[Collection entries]
----------------------------------------

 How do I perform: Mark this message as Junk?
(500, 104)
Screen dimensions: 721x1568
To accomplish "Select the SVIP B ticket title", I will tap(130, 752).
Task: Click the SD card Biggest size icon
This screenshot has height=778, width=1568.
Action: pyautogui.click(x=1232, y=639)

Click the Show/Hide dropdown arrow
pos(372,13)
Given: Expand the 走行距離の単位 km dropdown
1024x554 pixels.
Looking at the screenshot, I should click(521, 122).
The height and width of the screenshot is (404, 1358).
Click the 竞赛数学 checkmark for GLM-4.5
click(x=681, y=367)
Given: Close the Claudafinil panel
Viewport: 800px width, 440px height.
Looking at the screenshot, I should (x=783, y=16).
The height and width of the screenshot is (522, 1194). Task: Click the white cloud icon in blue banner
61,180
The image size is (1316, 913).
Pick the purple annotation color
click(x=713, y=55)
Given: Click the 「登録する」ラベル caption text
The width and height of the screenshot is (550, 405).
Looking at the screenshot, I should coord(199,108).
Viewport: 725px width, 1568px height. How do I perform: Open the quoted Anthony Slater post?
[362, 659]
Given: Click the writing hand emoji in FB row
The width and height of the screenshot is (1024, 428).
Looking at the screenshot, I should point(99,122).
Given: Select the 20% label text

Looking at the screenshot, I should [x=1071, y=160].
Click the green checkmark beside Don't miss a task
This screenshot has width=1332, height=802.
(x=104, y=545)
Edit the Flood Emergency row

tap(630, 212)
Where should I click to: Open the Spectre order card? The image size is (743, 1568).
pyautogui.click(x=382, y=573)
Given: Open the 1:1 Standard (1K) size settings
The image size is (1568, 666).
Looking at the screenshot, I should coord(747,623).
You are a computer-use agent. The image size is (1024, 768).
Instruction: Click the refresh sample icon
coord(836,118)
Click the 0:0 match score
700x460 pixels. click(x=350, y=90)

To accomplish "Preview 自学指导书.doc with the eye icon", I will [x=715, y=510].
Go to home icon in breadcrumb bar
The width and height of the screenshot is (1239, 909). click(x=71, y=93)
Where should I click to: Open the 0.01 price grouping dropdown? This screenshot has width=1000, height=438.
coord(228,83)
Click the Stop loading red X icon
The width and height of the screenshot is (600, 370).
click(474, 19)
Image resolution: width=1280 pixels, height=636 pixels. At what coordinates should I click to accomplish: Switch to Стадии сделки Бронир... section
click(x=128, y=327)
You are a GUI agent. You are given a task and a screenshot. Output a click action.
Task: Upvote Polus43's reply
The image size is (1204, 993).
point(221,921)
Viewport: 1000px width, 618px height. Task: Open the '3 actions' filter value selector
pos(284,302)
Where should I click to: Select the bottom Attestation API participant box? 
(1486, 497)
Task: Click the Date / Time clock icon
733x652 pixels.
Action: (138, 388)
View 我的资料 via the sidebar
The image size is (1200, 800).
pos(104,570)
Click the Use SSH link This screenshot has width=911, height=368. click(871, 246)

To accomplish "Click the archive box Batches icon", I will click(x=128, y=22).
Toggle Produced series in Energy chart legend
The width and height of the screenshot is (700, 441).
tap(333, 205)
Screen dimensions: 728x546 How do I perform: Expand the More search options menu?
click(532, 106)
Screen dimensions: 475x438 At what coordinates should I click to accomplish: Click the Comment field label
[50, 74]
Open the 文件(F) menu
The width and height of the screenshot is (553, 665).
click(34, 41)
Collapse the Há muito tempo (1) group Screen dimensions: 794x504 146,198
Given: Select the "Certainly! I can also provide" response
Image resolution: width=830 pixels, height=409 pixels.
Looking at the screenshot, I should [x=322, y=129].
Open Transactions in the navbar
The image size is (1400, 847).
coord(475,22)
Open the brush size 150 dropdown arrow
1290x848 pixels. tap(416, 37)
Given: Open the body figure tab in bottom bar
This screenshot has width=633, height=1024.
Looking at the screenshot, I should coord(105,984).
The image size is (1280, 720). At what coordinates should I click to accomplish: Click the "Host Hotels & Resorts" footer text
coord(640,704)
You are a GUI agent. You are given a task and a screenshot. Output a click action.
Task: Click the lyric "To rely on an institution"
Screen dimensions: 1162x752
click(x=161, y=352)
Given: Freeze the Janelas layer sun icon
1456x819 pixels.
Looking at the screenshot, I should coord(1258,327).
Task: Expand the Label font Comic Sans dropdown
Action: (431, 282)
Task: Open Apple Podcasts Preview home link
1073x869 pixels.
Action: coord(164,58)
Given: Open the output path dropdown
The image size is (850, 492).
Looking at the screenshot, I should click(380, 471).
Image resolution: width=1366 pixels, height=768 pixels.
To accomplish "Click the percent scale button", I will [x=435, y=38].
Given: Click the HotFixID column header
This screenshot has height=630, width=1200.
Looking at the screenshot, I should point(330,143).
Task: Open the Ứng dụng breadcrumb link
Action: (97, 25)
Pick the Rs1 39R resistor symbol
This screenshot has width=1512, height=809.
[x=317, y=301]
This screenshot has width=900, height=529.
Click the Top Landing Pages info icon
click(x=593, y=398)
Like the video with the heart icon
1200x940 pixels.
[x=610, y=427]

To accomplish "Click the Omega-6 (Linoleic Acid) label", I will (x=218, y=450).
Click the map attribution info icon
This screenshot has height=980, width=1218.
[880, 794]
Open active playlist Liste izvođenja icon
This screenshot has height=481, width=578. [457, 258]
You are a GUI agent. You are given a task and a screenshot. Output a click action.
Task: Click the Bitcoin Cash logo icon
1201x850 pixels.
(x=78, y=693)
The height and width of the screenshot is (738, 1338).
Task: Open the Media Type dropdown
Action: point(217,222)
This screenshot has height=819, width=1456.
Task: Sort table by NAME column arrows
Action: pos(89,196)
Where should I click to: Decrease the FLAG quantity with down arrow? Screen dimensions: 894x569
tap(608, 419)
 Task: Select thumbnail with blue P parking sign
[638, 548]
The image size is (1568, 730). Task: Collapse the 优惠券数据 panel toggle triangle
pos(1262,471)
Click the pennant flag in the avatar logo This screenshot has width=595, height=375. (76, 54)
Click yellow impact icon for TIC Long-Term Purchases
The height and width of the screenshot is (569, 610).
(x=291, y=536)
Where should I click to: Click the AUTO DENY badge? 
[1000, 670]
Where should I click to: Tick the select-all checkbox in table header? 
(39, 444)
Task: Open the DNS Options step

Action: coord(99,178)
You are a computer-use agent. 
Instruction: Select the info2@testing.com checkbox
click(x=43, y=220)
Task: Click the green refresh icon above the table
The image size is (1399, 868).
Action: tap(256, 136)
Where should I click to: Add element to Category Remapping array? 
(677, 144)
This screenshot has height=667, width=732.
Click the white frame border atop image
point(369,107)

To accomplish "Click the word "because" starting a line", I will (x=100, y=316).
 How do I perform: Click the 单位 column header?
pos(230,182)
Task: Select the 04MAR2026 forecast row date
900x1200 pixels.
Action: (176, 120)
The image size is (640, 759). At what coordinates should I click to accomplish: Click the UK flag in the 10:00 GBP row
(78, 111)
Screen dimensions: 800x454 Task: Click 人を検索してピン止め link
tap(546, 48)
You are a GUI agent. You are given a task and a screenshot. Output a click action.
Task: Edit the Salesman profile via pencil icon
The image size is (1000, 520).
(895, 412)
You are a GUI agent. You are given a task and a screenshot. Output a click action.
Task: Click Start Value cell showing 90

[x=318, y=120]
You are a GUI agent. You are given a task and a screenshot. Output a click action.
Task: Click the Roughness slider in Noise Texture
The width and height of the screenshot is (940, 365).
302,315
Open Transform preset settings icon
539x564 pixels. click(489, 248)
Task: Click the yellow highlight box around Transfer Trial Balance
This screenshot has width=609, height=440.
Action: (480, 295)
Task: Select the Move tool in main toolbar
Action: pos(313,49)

----------------------------------------

For the string "green", go through the entries above and copy each line where it occurs.

- Result of this task
Click the green checkmark beside Don't miss a task
Task: Click the green refresh icon above the table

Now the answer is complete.